Preliminary land use allocation for the district.

Olsen wrote that he expects to see construction on private office and residential space to begin within 12 to 18 months.

"The goal for the district is to provide a long-term, predictable funding stream for athletic and student venues while enhancing the local economy with projects and tenant activities that will attract jobs to downtown Tempe, all while enhancing the Downtown Tempe/ASU Tempe Campus area for working, studying and living," Olsen wrote.

Much of the land contained within the district is either unoccupied or parking space; Olsen wrote that facilities within the development area will be replaced or moved as part of the buildout plan.

The development will likely be completed within 20 years, according to ASU's website.

The project's master developer is Catellus Development Corporation, which specializes in large-scale, mixed-use developments often formed through public-private partnerships, as is the case with the new district.

Representatives from Catellus were not available for comment within the timeline of this story.

The development was made possible by a piece of state legislature approved in 2010 that allowed for the board of supervisors in certain counties to create a University athletic facilities district on University-owned land.

"It was important for the university to select a developer with experience in complex, long-term public sector land developments, the capital required to develop the entire district and a reputation that will attract world-class developers and users," Olsen wrote. "Catellus uniquely brings all three. For the past 32 years, they have successfully developed similar projects throughout the country."

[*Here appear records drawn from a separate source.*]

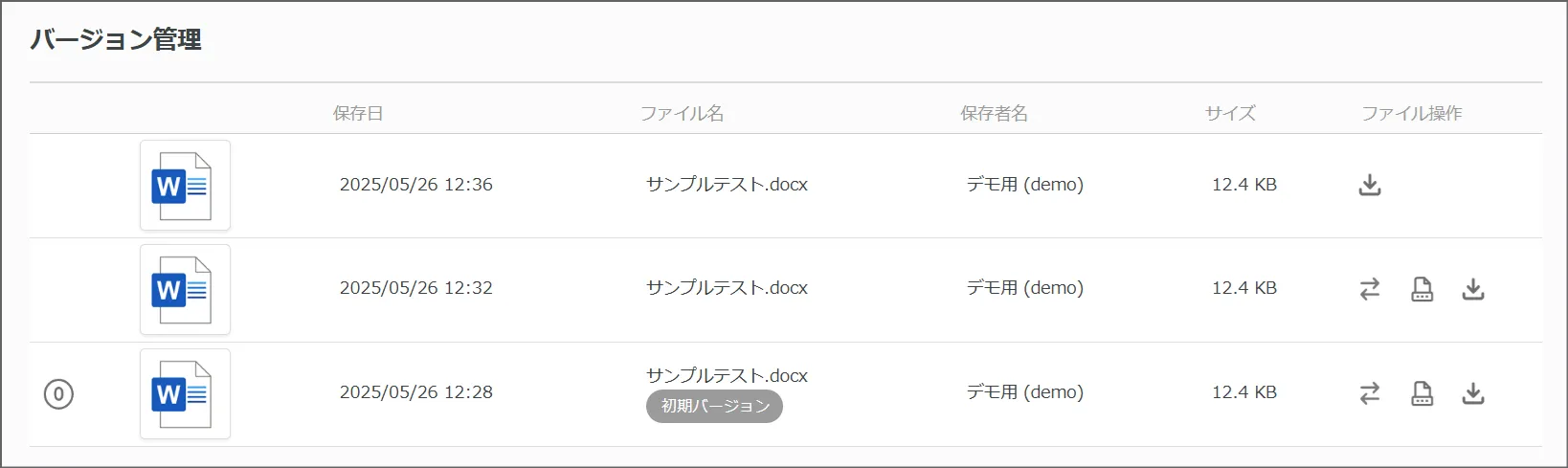This screenshot has width=1568, height=468.
Task: Click the サイズ column header
Action: [1230, 114]
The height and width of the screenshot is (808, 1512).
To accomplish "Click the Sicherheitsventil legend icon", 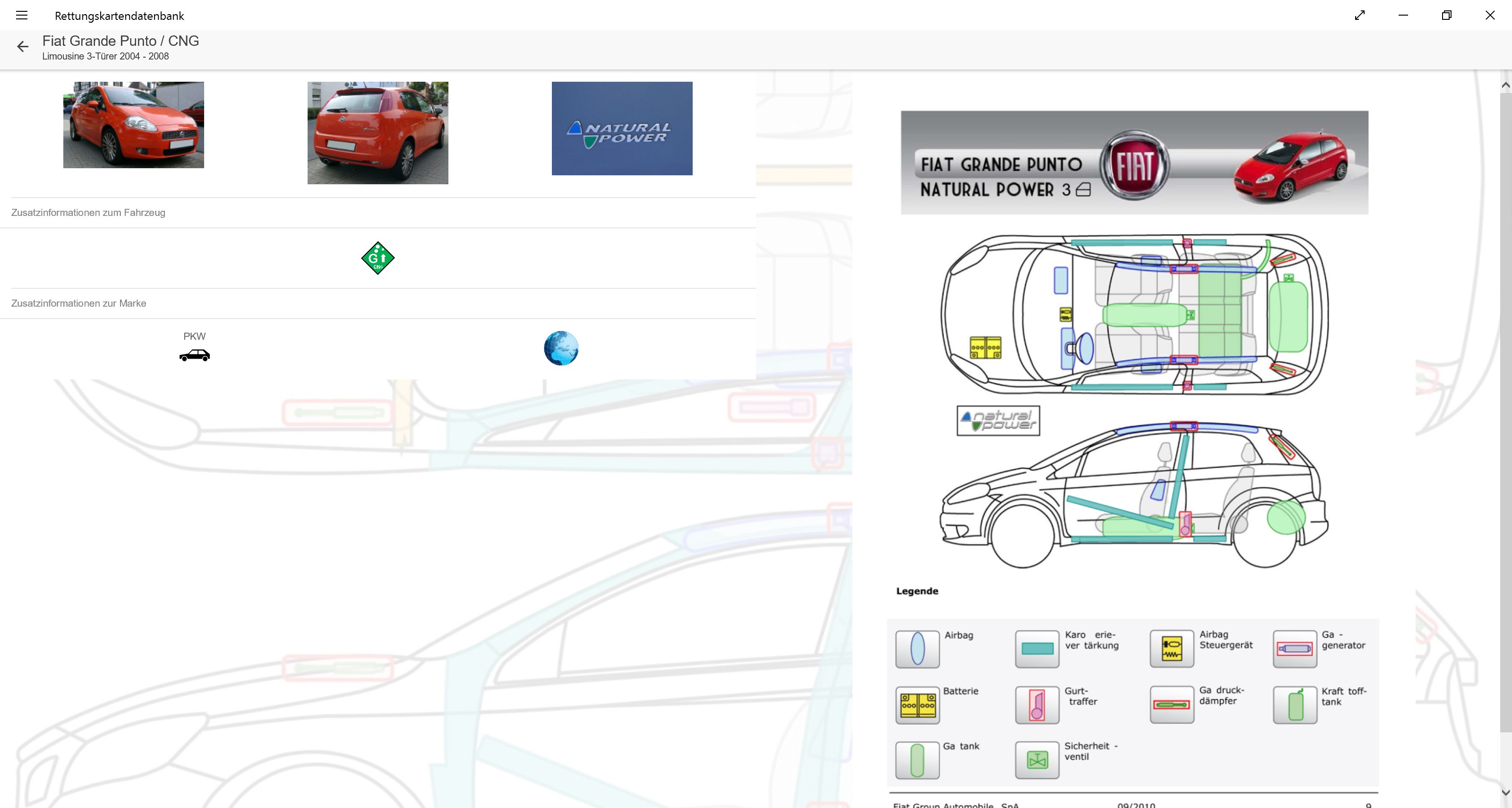I will coord(1037,760).
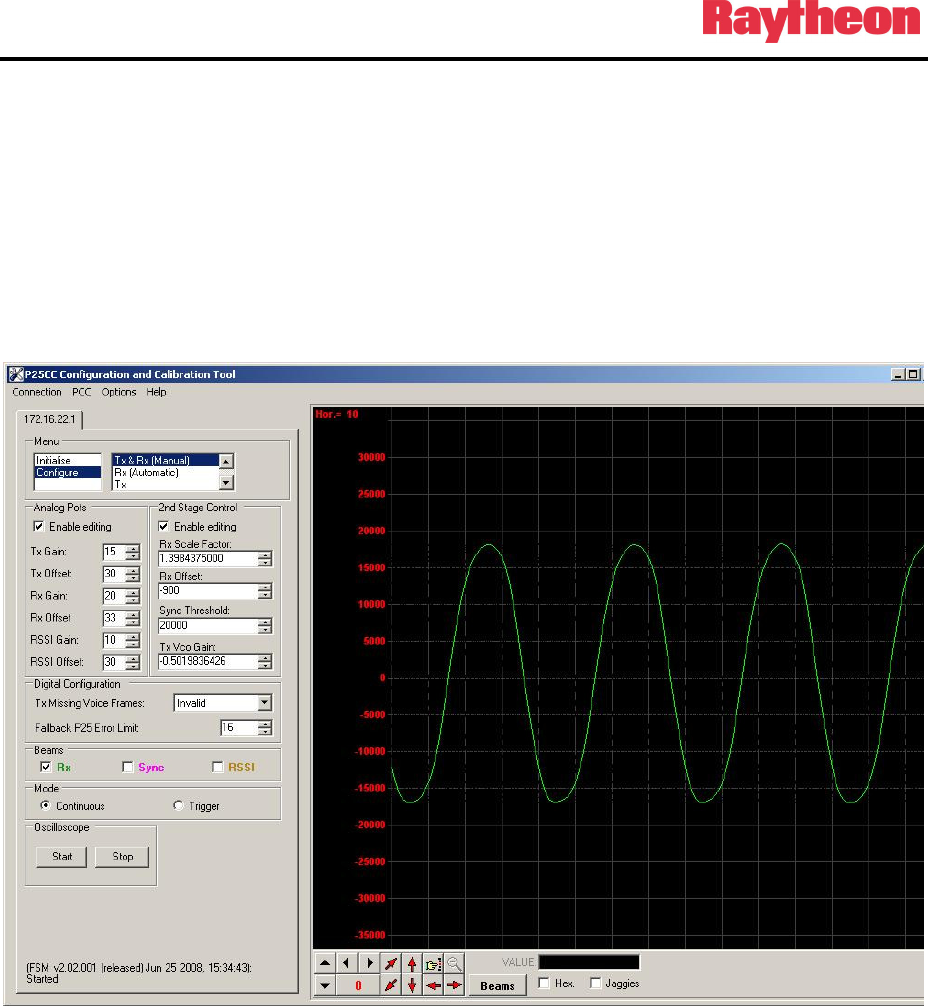Open the Options menu
The height and width of the screenshot is (1006, 928).
tap(119, 392)
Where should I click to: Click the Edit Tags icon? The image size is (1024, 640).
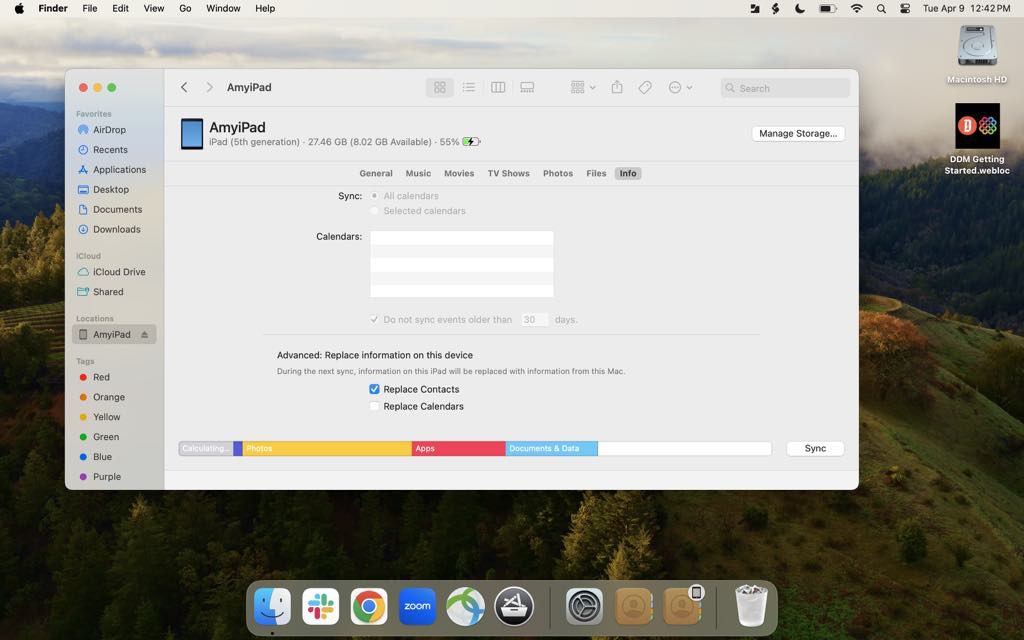click(x=645, y=88)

Catellus will fund the project's infrastructure, while private developers will fund commercial space. 

The city of Tempe itself has little jurisdiction in this development, though it will undoubtedly affect the city's central area. 

"ASU is the main economic driver of this city," said Tempe city councilwoman Lauren Kuby. "The development will help cement the relationship between the University and the city."

Although the University has essentially free reign in this project, Kuby said it is possible that the city may help the development through incentives like tax abatement in certain areas. 

Kuby said that ASU's reputation for innovation make the University a brilliant collaborator for the city, though she is aware that a project of this scale will cause headaches — things like increased traffic, congestion and reduced parking space. 

That said, she is excited about the district's commitment to sustainability boosting the city's environmental reputation. 

Details for how the district will encourage sustainability are not yet available, though according to the University's website, it will offer green design and infrastructure and reduce dependance on automobiles through public transport and bicycle accessibility. 

This type of development is necessary as the city has nowhere to go but inward, said Tempe councilman Kolby Granville. 

"Tempe is a landlocked city, so the only development we're ever going to get is infill," he said. "We have a clear vision of where development would go and where it wouldn't. Density makes more money for (ASU)."

Like Kuby, Granville is concerned about the effects the development will have on traffic. 

"Rural will become a 25 or 35 mile-per-hour street," he said. 

He said he might prefer developments that are more directly beneficial to ASU students and the Tempe community at large, but that the University has control over this development and likely knows what is best to help its growth.